Despite his injured knee, Graham McMillan continued to be selected for both State and Australian soccer teams.

In 1959, Graham McMillan and his brother Lex joined a new football club, Annerley. This club had just been promoted to the 1st Division and consisted of a number of young players having their first experience at that level. A very good friend of Graham McMillan's, Bill Barron, who had worked with McMillan as a trainer for many years joined Annerley as coach. Barron boasted very little soccer experience but was a great thinker and innovator and the club, to its credit, was prepared to give him a go. They were not disappointed. The team won every trophy on offer that year. The Minor Premiership, the Grand Final, the Hilton Shield and the Tristram Shield, in which Annerley F.C. won the final by nine goals to nil. The newspaper report stated that, "the team gave the finest display ever seen by a Brisbane Club team. Their controlled passing, interchanging, pace and machine-like play ripped the oppositions defence to ribbons".

Graham McMillan and his brother Lex spent one more year with Annerley F.C, but with the emergence of the ethnic clubs in Brisbane, Lex was signed by Polonia whilst Graham McMillan was signed by Hellenic F.C. In Graham McMillan's first year with Hellenic F.C. he finally had his knee operated on. After a short rehabilitation period McMillan was back playing, ending the season with Hellenic as champions. Graham McMillan played 9 seasons with Hellenic F.C. during which time the team won 5 Premierships plus many other trophies.

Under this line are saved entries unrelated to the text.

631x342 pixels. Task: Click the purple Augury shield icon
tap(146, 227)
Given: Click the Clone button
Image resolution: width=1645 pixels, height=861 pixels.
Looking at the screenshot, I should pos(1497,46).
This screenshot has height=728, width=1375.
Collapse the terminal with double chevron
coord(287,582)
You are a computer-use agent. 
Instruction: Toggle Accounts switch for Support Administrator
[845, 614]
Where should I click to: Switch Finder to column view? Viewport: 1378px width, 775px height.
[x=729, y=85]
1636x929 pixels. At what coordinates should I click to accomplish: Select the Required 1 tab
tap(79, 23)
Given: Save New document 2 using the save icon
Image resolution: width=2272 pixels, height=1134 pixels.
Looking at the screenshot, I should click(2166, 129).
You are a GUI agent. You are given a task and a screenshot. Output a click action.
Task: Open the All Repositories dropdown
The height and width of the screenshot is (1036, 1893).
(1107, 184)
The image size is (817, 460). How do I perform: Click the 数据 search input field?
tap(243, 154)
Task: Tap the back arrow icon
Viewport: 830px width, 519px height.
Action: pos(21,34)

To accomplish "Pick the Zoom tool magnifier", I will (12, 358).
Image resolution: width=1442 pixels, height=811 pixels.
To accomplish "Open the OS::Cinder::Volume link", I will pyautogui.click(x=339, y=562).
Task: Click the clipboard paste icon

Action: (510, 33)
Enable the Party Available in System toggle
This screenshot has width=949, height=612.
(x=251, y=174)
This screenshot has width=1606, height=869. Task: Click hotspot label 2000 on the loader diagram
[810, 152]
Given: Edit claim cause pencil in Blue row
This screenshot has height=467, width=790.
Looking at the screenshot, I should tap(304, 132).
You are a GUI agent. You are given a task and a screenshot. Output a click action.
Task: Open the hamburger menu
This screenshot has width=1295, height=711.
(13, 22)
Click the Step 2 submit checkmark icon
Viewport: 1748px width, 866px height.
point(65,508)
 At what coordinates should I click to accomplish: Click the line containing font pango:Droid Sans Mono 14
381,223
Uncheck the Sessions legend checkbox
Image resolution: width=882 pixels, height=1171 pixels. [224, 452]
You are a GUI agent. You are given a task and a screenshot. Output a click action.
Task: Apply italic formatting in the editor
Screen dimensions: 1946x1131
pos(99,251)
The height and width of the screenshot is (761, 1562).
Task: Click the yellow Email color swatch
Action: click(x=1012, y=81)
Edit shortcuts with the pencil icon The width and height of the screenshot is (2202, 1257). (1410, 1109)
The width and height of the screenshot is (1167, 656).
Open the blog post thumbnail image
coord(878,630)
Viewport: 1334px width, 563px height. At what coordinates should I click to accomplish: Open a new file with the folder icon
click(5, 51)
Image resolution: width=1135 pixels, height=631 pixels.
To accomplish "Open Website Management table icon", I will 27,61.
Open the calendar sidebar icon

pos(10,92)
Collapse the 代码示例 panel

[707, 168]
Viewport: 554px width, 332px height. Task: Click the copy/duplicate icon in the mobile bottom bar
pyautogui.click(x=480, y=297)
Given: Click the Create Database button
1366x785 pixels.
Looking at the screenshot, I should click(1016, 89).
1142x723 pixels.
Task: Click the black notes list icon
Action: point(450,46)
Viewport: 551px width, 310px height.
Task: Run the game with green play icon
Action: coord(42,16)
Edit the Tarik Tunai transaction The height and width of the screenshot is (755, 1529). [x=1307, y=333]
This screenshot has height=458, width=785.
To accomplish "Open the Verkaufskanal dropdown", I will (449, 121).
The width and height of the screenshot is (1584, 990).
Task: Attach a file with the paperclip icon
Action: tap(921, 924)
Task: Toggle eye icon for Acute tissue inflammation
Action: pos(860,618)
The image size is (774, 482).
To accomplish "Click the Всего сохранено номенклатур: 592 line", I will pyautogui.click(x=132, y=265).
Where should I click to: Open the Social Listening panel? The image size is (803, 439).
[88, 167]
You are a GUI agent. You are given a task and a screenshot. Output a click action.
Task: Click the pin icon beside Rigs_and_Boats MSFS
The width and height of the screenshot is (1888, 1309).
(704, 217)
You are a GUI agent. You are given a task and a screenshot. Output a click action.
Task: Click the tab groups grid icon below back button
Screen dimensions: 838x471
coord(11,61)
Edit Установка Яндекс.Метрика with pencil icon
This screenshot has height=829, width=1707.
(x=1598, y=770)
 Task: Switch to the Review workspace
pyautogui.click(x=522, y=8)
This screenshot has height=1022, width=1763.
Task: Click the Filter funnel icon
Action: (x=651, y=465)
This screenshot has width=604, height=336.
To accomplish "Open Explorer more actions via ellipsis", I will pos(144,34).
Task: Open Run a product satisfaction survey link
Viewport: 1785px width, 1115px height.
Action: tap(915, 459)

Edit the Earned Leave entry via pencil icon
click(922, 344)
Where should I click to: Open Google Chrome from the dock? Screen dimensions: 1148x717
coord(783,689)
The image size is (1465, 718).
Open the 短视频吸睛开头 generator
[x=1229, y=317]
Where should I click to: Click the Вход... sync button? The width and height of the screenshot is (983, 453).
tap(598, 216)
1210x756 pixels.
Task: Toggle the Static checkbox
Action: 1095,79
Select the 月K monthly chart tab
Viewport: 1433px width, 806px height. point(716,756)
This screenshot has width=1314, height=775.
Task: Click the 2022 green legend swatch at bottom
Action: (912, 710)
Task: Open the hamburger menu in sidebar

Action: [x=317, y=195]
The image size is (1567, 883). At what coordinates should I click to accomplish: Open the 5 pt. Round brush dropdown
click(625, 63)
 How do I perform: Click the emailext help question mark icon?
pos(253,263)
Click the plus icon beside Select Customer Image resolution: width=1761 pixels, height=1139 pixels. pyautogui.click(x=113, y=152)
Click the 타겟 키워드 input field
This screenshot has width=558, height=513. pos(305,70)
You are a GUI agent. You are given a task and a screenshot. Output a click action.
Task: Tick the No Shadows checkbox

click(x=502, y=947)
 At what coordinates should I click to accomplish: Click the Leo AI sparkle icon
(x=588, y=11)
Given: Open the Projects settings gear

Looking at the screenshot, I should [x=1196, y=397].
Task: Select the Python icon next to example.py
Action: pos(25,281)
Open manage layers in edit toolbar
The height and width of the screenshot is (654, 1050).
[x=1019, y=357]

Graham McMillan retired in 1970 after a 1st Division career spanning 23 years. Graham McMillan represented the State of Queensland from 1956 to 1968, captaining the team in the latter years. Graham McMillan represented Australia on several occasions in the mid to late 1950s.

==Miscellaneous==

Graham McMillan was invited and took part in the Torch Relay for the 2000 Sydney Olympics.

==Personal life==

Graham McMillan married Mary Jones, in Brisbane in 1959. They have three children, Lissa McMillan, Lexia Willmington and Martin McMillan and five grandchildren (Elysha Willmington, Kelsey Willmington, Annika McMillan, Isaac Willmington and Connor McMillan).